Minister Sidney Themba Skweyiya is a fascinating person. I’d enjoy having dinner with him some night just to tease out the details of his life story. He was one of the original activists against apartheid as a young man. What little I was able to learn during our meeting leads me to the conclusion he has an interesting story. He became a lawyer so he could fight the legal battles necessary to overcome the oppression.

Much of our discussion focused on the social grants they provide orphaned and poor children. According to him, they lack the infrastructure necessary to do it as well as they aspire to do. Poor children (which he didn’t define) get about 200 Rand a month. That’s under $30 a month. Those who are orphaned get slightly more. It is paid until they are 14 if they are poor. It can go until they are 21 if they are orphaned.

Ambassador Dybul offered to help with some of their training and infrastructure building. They will follow up through the embassy.

I was interested to drill down further on the orphan problem. This is a ticking time bomb. To do so, we drove to a project titled the Heartbeat Program located in Nellmapius Township. This is a story worth telling, a story of some young, ideological people who started it because they sensed a need. A woman named Sunette Pienaar and some others formed it with some friends. She told me they were caught up in the spirit of Nelson Mandela’s election and just wanted to do something to help. She is a PhD Theologian but has a strong entrepreneurial instinct. They focused on the large emerging population of orphan children.

Students enrolled in the Heartbeat after-school support program

Students enrolled in the Heartbeat after-school support program.

In our country, we recruit foster parents to care for orphans with the hope of finding adoptive families. The massive scale of the problem in South Africa makes that impossible. Heartbeat aggressively seeks out children who have lost both parents and then organizes efforts to fill gaps. They have built a couple of modest buildings next to a school so they can partner in providing additional services to orphaned students. It felt like an extremely active school club for orphaned children. There are counselors, activities and expectations for each child. I sat and talked with several of them.
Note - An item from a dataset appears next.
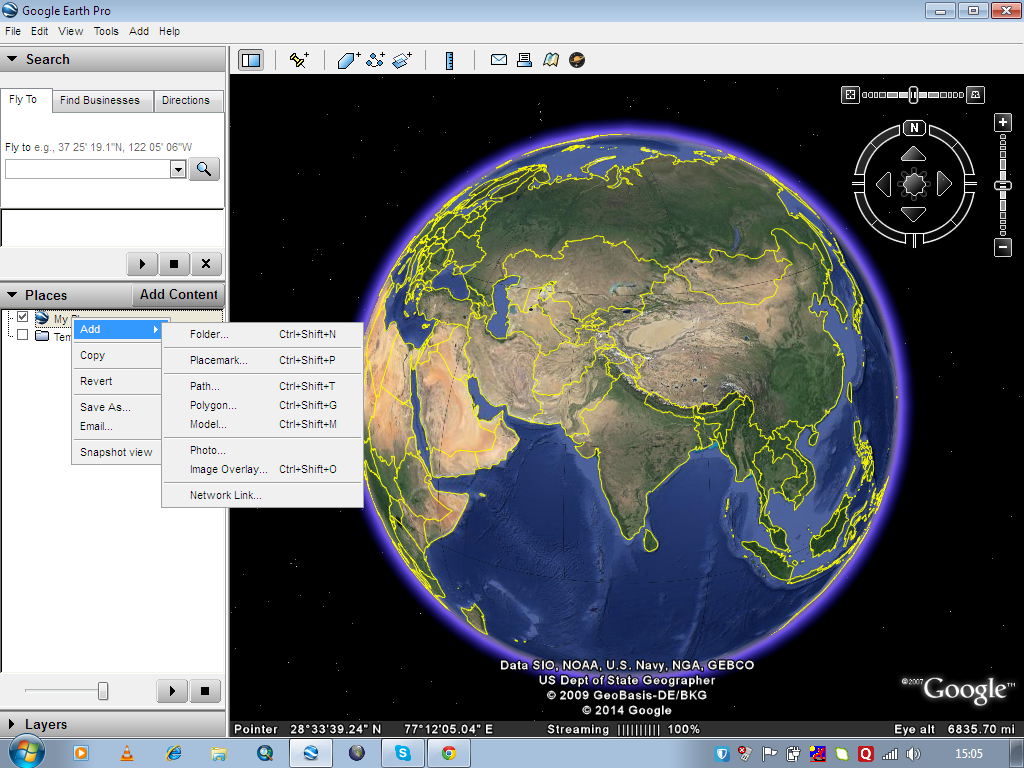Screen dimensions: 1024x768
Task: Open Skype from the taskbar
Action: (403, 753)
Each was a compelling story.

When we arrived, there was a chorus of teenage orphan children who sang and danced with all the enthusiasm puberty provides. They were having fun. Then some poignant moments: I sat next to a little boy of 9 or 10. He was writing and drawing in a book. I asked to see what he had done. About 3 or 4 pages in, I found, written in his handwriting, a note that started out, “I miss my Mother and little brother.” A few pages later, another mention of his Mother: “I wish she was here so she could help with my homework.” I instantly thought of my own grandfather who lost his Mother at age four to sudden sickness. He told me later in his life, “a day never goes by that I don’t think of my Mother.”

A social worker described the painful process of getting the children to first talk about their loss and then deal with it. The mutual support of the others is critical.

At Heartbeat, there was a group of grandmothers who are caring for children who gather on Mondays to sew and talk. It’s about making clothes for the children, but more about the support they need from each other to keep going.

A grandmothers who is learning sewing skills as part of the community support offered by the Heartbeat program

A grandmothers who is learning sewing skills as part of the community support offered by the Heartbeat program.

Among the older children I felt great hope. Resilience had set in and they were looking to the future. One young woman told me, when her Mother died she felt lost. Now, she had found direction. “What do you want to do,” I asked.

“I want to be an auditor,” she replied. A boy about the same age said, he’d decided to study business. The girl next to him will study natural science and wants to be a doctor.

This will be a strong generation or a broken one. I suspect some of both.

In the evening we had a reception at the Ambassador’s home. We’re off to Durban tomorrow morning at six o’clock.